• SHORT PROBLEM
Report only the number of lines in the items below that contain the string "Switch", counting only matches with the same case.

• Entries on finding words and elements

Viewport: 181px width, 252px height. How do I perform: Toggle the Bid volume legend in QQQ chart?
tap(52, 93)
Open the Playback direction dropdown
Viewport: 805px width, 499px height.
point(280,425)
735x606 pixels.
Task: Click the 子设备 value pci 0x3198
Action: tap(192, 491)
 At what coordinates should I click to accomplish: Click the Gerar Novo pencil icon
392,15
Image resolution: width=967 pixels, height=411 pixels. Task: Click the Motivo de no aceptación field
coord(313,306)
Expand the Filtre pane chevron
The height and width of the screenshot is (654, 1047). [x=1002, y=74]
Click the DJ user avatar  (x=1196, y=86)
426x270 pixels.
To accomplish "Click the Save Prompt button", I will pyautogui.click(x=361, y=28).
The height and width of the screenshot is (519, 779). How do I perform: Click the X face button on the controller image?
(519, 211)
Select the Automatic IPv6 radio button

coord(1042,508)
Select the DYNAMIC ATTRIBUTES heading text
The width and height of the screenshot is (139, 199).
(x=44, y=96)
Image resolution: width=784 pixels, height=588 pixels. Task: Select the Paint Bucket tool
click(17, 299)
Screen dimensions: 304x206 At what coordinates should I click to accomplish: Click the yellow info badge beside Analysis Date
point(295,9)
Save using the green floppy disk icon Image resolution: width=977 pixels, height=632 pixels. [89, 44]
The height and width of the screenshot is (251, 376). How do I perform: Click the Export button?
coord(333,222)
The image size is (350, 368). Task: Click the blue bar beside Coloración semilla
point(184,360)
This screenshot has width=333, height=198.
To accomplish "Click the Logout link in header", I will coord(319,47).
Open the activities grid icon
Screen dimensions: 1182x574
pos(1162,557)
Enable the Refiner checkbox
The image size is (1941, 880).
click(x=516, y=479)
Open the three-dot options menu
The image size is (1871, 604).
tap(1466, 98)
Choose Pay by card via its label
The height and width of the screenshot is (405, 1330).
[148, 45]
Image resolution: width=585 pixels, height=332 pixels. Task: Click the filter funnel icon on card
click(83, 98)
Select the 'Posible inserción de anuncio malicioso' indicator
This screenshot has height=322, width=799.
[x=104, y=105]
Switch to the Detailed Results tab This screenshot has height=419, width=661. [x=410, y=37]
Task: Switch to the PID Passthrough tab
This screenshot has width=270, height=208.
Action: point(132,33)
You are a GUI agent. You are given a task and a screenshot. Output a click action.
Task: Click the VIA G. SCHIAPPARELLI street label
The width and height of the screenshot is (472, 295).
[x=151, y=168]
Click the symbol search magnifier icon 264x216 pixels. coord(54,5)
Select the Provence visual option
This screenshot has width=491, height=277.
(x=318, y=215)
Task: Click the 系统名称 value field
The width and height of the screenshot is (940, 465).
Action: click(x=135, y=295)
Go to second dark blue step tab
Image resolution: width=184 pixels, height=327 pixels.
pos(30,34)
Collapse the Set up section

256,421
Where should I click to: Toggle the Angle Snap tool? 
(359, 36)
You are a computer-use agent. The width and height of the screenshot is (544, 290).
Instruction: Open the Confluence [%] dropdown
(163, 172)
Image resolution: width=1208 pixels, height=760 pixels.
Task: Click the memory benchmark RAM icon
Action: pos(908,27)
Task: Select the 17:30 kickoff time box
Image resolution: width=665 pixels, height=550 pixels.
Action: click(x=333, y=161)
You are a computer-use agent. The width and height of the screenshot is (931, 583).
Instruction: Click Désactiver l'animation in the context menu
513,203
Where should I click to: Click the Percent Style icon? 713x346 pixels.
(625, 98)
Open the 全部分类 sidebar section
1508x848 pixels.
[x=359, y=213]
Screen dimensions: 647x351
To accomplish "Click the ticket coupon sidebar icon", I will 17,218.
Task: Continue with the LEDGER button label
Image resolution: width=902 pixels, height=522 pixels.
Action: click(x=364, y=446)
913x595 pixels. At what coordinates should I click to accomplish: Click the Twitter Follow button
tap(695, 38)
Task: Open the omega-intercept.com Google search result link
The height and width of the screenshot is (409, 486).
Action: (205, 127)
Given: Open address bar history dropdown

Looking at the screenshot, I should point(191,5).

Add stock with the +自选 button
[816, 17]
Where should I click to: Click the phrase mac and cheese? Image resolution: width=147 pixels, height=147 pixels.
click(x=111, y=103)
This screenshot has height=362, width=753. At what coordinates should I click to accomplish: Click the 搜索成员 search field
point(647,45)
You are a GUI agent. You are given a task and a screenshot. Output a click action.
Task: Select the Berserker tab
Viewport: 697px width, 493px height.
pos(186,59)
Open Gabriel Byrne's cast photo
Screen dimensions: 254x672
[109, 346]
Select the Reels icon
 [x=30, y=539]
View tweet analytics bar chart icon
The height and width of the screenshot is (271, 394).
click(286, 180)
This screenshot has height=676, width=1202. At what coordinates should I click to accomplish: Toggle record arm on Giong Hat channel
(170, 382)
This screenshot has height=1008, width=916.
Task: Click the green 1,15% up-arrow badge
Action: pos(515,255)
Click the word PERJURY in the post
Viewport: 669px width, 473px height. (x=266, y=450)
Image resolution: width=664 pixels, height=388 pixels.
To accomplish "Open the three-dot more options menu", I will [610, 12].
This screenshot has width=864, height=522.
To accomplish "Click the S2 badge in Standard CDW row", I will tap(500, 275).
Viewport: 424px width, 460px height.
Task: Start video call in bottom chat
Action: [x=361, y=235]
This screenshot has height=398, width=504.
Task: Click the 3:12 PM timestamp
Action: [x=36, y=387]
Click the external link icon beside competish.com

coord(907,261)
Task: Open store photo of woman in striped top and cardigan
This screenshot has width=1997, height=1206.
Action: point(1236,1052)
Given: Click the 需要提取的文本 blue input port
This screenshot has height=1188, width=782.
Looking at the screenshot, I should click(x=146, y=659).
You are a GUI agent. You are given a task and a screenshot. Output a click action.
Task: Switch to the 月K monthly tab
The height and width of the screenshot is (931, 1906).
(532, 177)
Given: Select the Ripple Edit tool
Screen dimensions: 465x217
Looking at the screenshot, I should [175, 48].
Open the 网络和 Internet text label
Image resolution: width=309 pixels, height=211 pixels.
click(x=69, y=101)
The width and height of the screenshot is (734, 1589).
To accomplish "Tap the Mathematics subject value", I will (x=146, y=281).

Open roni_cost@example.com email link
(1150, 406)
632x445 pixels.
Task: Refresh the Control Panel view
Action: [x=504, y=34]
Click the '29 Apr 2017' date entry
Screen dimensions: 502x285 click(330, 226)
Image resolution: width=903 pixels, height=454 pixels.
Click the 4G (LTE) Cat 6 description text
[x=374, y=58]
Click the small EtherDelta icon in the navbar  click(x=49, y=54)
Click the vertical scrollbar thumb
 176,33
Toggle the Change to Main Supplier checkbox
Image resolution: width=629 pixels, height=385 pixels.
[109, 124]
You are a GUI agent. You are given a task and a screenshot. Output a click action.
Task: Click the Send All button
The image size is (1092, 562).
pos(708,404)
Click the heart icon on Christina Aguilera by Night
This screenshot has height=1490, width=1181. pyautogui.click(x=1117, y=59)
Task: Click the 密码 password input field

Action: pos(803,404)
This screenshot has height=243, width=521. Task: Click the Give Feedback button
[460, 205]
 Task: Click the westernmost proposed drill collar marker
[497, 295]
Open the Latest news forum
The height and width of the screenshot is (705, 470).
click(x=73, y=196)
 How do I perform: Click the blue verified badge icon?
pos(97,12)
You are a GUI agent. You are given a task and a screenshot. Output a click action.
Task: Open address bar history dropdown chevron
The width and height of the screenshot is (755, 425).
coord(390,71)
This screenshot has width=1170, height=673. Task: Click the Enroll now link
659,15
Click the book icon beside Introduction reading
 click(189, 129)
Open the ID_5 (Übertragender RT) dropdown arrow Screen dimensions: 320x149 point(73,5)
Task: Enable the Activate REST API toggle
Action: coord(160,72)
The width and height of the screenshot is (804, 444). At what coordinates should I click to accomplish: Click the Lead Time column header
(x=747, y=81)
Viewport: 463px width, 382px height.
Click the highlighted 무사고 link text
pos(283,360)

• FULL ANSWER
3